**WHAT NEEDS TO BE DONE**
Beginning with the line below that contains "This screenshot has" and ending with the line that contains "You are a computer-use", retype every line exactly. Pictures are not copied.

Stored items

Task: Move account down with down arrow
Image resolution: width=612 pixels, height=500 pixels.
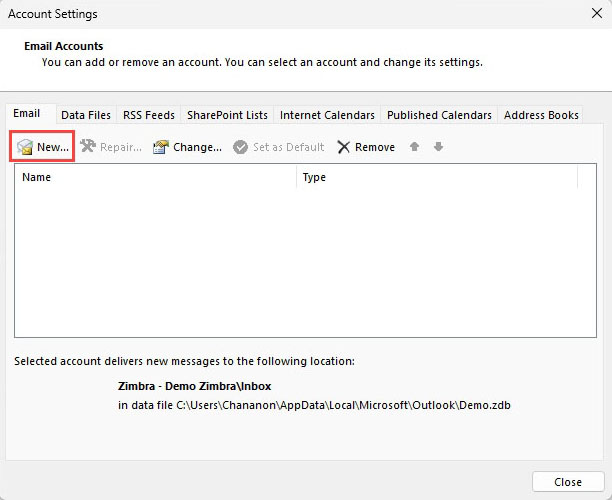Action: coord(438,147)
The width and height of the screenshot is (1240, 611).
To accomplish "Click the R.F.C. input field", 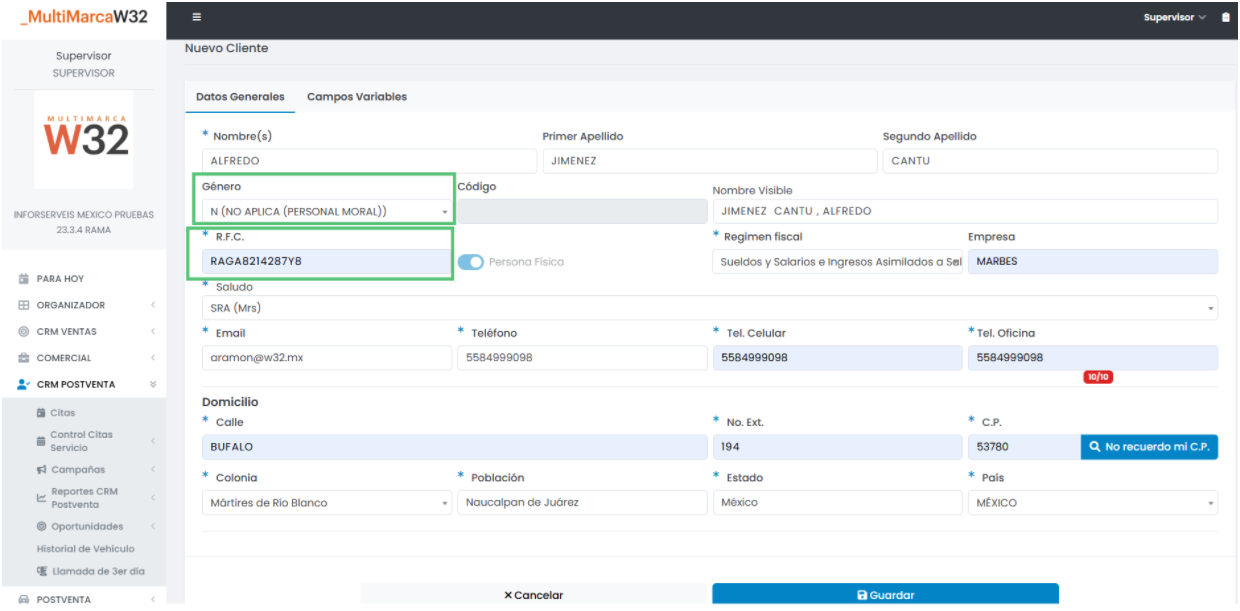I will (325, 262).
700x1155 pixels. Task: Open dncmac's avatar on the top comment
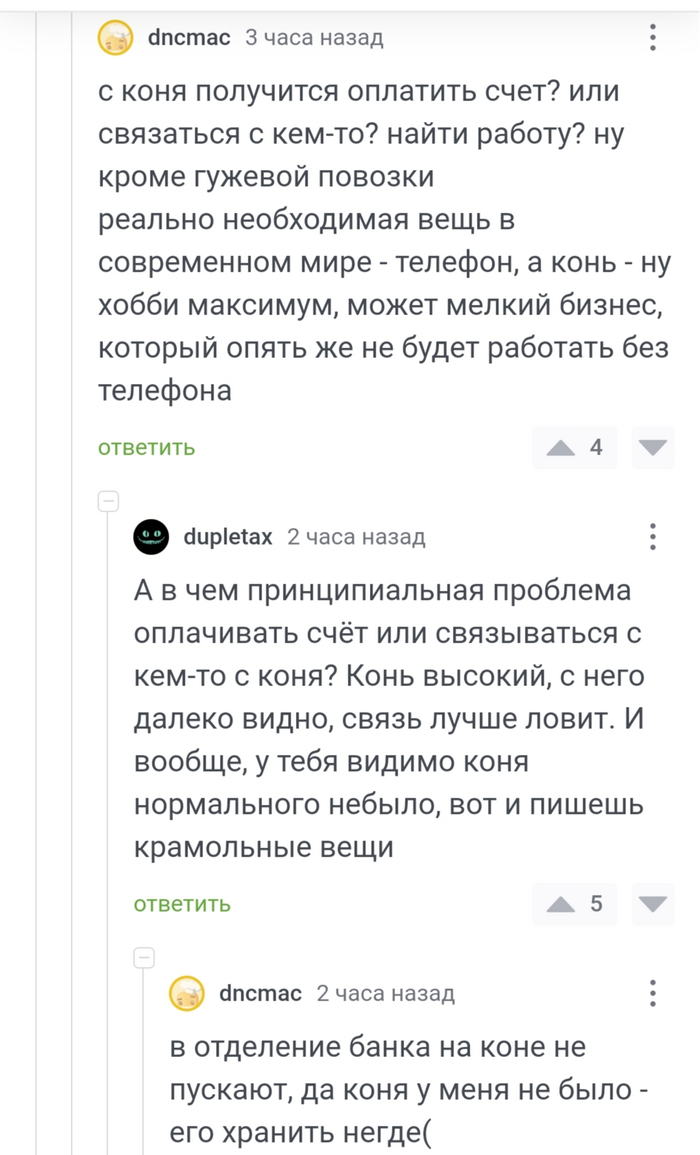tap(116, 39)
* * *
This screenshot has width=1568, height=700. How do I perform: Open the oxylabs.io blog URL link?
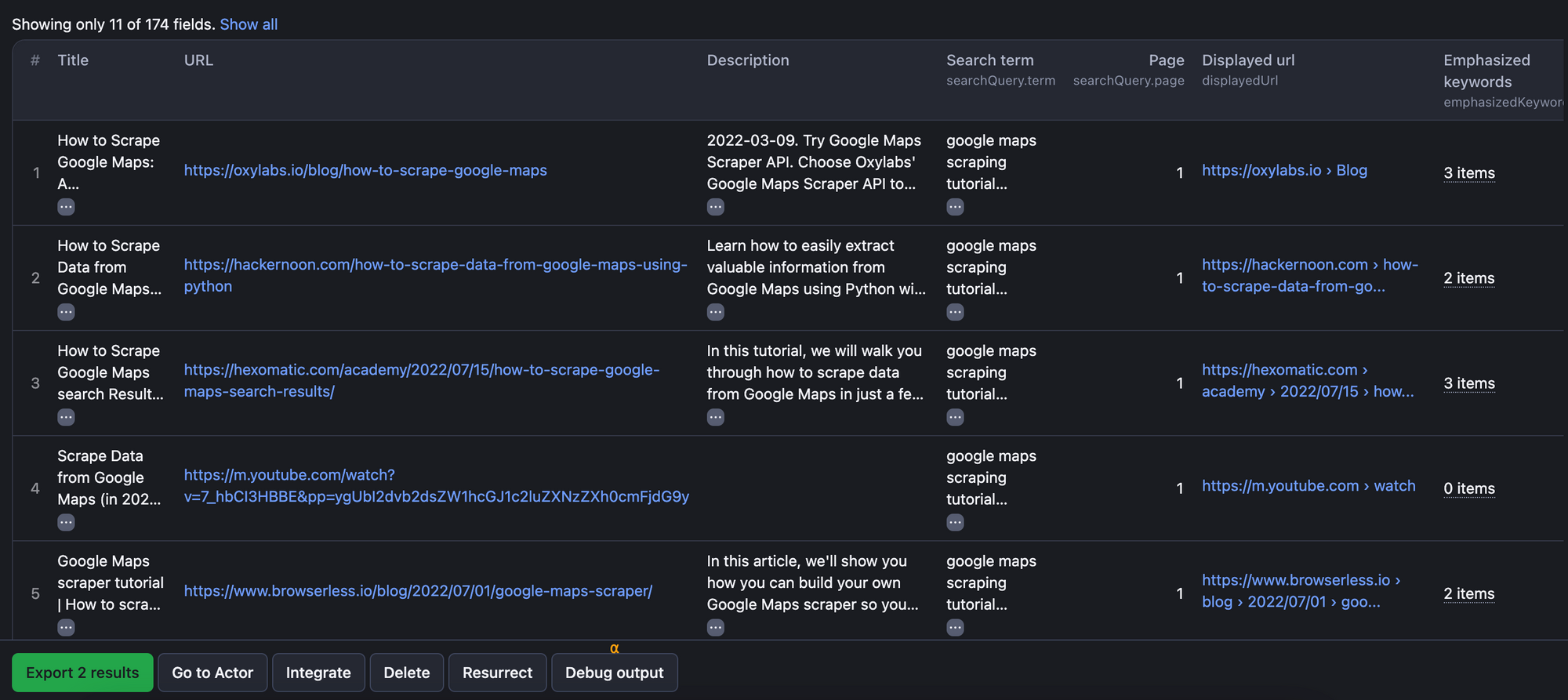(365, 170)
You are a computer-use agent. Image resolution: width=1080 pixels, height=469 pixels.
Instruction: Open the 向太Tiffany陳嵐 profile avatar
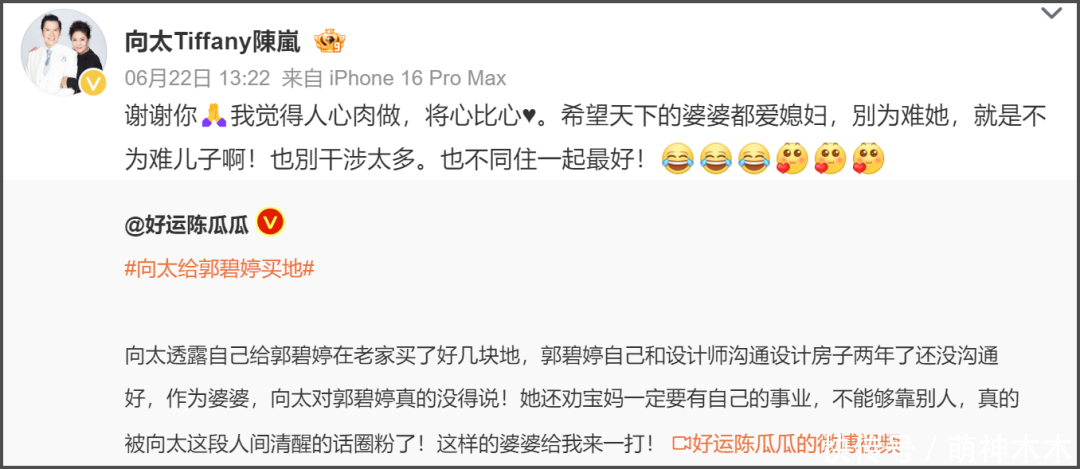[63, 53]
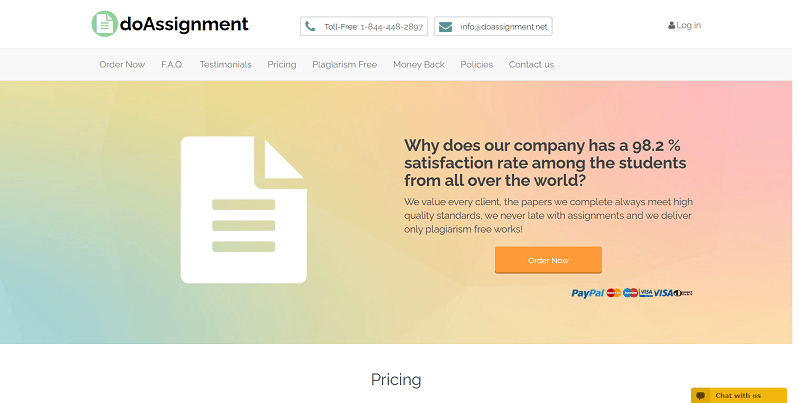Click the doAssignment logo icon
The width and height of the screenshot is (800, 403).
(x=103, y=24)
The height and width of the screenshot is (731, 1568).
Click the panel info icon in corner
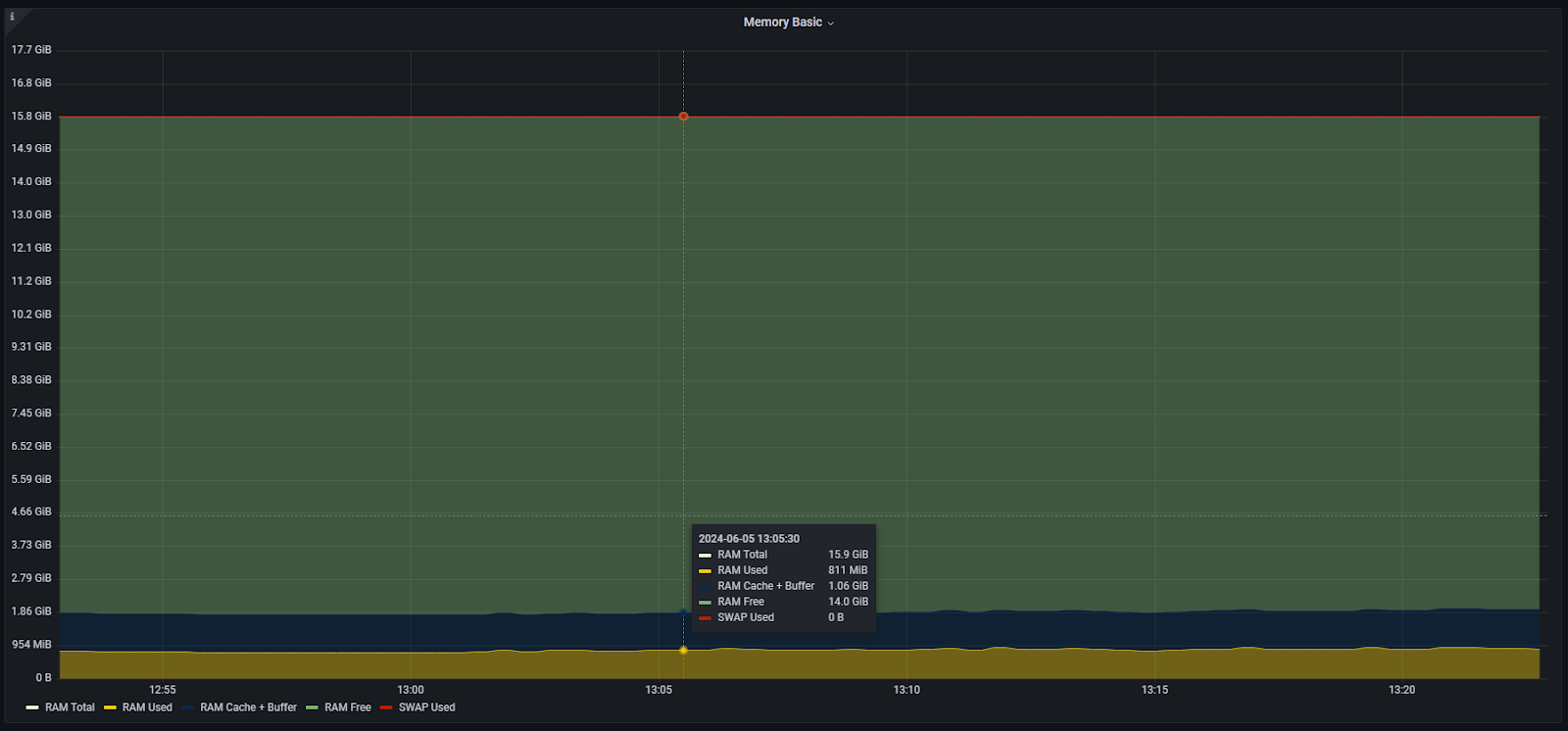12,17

**PROBLEM SOLUTION**
This screenshot has width=1568, height=700. How do I perform: Open the oxylabs.io blog URL link?
(365, 170)
You are a computer-use agent. Image resolution: width=1080 pixels, height=469 pixels.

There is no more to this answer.